= Stella Sutherland =

Stella Sutherland (7 October 1924 – 15 October 2015) was one of the Shetland writers of the later 20th and early 21st century. Best known for poetry in both English and Shetland dialect, she also contributed articles and short stories to local magazines, especially The New Shetlander.

== Biography ==

Sutherland was born in Bressay in 1924. Her early years were spent in Sandwick, on the Shetland mainland, her teenage years in the island of Foula. As a young woman she worked in Lerwick, before her marriage in 1949 to Bressay farmer Laurence Sutherland. She died in Lerwick on 15 October 2015.

== Publications ==

Sutherland was an early contributor to The New Shetlander, and many of her articles, stories, and uncollected poems can be found in the pages of that magazine, and in the later monthly Shetland Life.
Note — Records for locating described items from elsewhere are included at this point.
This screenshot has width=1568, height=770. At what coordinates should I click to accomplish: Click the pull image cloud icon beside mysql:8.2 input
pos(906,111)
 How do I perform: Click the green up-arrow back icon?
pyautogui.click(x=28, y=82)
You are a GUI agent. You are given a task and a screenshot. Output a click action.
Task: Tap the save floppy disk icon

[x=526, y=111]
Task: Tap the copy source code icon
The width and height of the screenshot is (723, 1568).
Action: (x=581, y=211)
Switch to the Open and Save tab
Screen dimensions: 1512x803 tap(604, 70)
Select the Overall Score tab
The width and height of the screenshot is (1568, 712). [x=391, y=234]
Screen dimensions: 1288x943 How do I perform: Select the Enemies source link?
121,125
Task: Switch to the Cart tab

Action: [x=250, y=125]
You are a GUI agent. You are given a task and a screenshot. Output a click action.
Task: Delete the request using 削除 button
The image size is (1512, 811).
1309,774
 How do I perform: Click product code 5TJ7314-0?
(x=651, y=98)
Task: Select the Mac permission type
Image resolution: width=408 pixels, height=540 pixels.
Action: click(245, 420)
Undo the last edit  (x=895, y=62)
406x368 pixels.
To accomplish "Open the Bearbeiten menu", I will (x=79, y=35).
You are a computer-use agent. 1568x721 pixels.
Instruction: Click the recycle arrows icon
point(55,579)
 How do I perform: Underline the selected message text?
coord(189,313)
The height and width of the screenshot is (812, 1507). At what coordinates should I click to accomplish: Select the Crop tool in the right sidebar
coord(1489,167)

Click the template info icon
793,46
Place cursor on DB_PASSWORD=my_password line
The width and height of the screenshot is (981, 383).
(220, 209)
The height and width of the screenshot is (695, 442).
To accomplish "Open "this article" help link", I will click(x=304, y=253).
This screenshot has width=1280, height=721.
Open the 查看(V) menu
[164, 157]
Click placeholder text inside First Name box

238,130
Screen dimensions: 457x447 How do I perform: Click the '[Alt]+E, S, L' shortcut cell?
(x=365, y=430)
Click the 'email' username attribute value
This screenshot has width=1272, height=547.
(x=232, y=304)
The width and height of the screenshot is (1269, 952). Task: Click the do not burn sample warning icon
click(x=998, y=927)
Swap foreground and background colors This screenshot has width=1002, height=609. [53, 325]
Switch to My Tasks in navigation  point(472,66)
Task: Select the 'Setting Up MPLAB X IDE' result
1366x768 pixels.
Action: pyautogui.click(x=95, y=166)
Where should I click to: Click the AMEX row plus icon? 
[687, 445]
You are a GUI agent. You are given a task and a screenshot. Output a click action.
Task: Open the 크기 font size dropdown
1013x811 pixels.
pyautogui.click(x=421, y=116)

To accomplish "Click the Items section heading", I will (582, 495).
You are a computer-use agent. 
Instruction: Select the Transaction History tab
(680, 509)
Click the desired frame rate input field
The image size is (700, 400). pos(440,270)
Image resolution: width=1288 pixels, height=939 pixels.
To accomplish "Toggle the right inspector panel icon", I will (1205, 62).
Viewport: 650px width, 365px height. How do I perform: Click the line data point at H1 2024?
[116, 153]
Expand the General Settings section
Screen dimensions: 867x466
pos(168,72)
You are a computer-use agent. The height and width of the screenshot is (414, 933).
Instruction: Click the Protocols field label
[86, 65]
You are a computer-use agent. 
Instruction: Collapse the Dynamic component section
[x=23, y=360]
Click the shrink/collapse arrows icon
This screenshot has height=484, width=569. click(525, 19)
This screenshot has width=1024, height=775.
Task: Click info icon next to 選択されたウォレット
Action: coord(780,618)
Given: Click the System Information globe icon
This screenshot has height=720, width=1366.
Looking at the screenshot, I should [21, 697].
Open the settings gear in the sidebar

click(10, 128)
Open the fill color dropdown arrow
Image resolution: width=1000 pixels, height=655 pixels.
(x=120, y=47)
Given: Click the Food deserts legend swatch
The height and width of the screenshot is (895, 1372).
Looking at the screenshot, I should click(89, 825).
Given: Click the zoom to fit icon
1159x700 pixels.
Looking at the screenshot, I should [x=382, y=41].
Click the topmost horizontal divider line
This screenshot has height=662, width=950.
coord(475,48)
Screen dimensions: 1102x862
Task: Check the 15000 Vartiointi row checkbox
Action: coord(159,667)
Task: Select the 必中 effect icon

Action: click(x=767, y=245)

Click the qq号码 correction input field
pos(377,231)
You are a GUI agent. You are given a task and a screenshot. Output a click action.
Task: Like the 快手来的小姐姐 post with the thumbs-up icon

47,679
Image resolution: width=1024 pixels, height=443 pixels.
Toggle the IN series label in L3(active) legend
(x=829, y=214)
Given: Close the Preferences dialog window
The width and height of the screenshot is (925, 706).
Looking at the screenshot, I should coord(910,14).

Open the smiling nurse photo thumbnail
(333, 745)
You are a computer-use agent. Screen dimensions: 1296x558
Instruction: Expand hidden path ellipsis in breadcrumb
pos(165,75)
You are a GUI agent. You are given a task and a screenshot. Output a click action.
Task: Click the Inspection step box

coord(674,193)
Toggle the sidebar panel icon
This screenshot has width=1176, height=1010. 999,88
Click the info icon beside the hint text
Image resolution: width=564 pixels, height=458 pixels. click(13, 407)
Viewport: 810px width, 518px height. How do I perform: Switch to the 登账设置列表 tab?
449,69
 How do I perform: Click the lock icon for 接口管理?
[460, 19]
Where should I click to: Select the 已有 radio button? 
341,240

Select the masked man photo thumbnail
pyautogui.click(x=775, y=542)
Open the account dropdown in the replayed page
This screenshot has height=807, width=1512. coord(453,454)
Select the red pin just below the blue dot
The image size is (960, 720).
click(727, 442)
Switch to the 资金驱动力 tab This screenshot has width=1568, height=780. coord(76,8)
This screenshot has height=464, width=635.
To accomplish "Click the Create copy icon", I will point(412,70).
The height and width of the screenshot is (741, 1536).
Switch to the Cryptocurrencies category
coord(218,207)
Poems by her appear in several anthologies: Nordern Lights (1964, Zetland County Council Education Committee); John and Laurence Graham's A Shetland Anthology (1998).; Swedish poet Håkon Anderson's Landskapets lycka: Vandringar och poesi i brittiska landskap (2005).; Bright pebbles (2010, Shetland Islands Council); These islands, we sing (2011, Polygon).

Published collections are:

Aa my Selves (1980, Shetland Times)

A Celebration and other poems (1991, the author)

Joy o creation (2008, Hansel Cooperative Press) (reviewed here, and the source of a 'Poem of the Week' in the Scotsman).

The Yule 2012 issue of The New Shetlander featured a CD celebrating "the work of one of Shetland’s best poets: a compilation of poems and stories, on archive tracks and new recordings, read by Stella and friends." Other audio clips can be found on the websites of the Shetland Library and Shetland ForWirds.